> **WHAT YOU WILL DO**: Copy out the lines of the records below, and only those lines, from the one with "Identify the click" through the one with "Designing Vintage (65, 1792)", exactly as they appear.

[[ PROVIDED MATERIAL open ]]

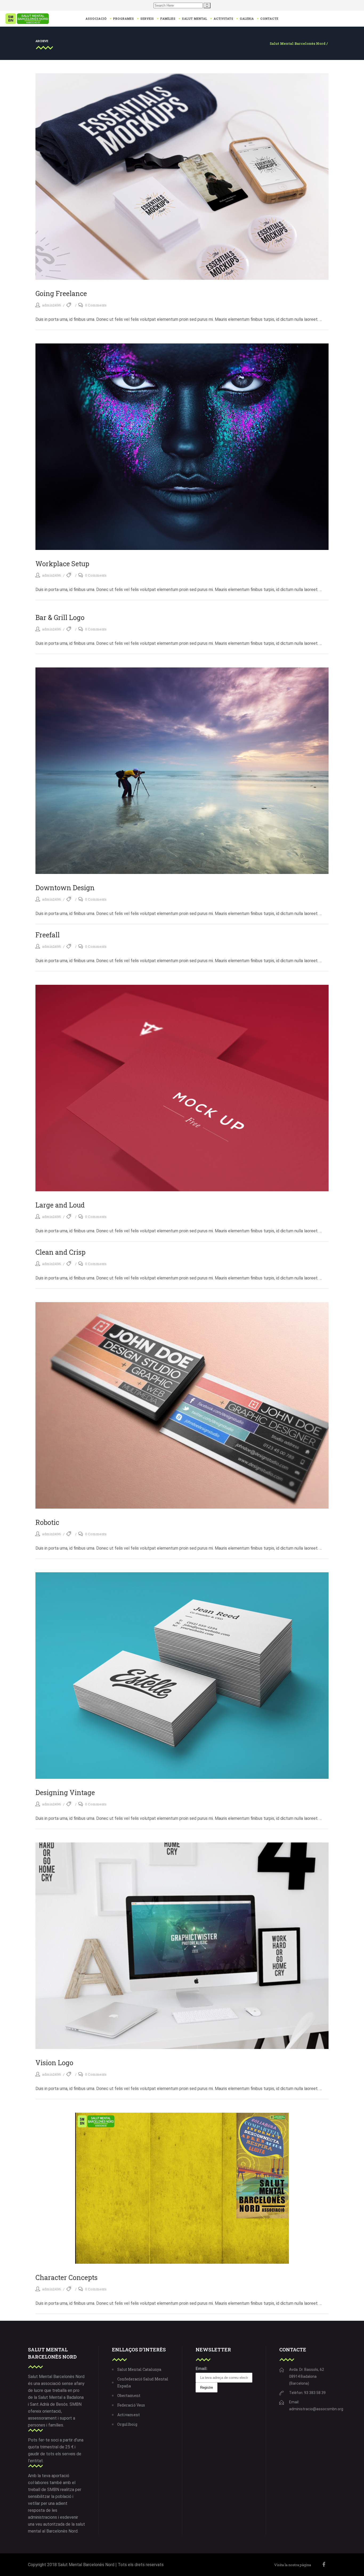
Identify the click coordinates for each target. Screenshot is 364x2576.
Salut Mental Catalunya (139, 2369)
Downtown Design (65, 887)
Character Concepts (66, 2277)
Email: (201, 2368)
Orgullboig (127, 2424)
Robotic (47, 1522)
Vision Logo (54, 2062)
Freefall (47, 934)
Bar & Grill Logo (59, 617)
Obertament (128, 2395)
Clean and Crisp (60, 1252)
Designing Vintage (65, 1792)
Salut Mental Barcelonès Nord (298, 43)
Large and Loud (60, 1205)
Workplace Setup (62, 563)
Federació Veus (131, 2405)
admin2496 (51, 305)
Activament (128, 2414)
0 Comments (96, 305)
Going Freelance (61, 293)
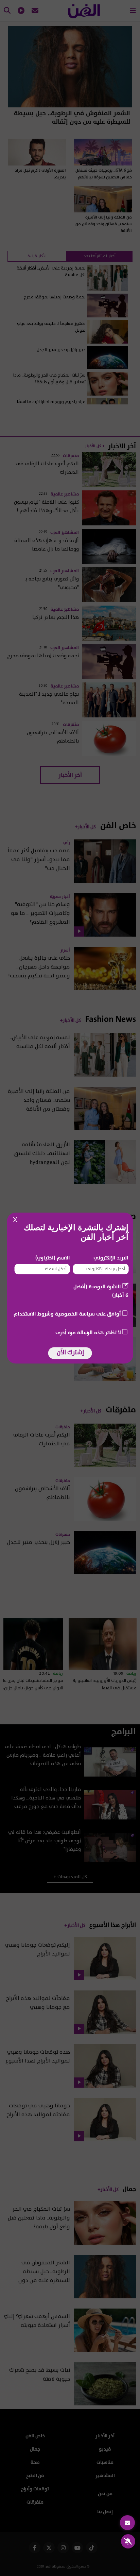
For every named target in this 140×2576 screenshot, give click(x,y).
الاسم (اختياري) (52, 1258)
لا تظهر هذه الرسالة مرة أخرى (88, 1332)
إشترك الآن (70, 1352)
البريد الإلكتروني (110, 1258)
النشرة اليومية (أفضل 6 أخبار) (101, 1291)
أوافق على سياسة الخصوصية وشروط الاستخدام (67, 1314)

[[ PROVIDED MATERIAL closed ]]
[[ PROVIDED MATERIAL open ]]

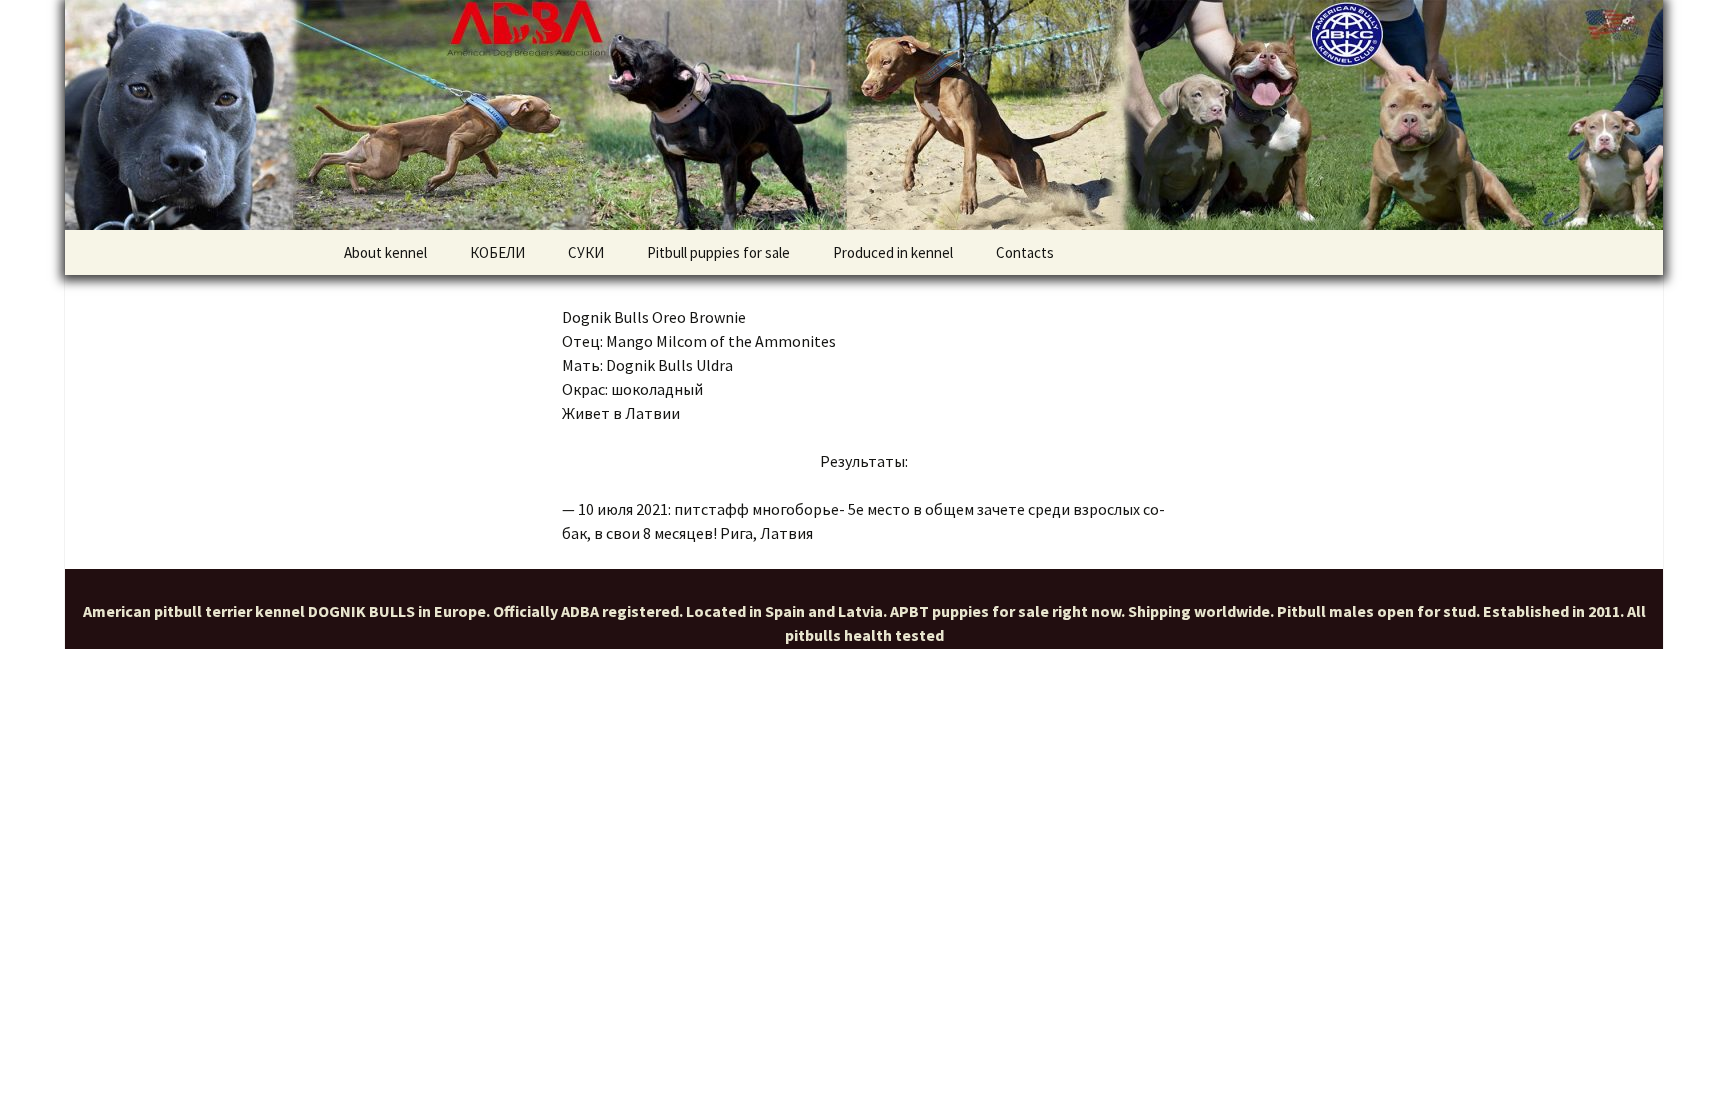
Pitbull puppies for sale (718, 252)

[[ PROVIDED MATERIAL closed ]]

> **RESPONSE BOX**:
Identify the click coordinates for each target. Screenshot is 364x2576.
Salut Mental Catalunya (139, 2369)
Downtown Design (65, 887)
Character Concepts (66, 2277)
Email: (201, 2368)
Orgullboig (127, 2424)
Robotic (47, 1522)
Vision Logo (54, 2062)
Freefall (47, 934)
Bar & Grill Logo (59, 617)
Obertament (128, 2395)
Clean and Crisp (60, 1252)
Designing Vintage (65, 1792)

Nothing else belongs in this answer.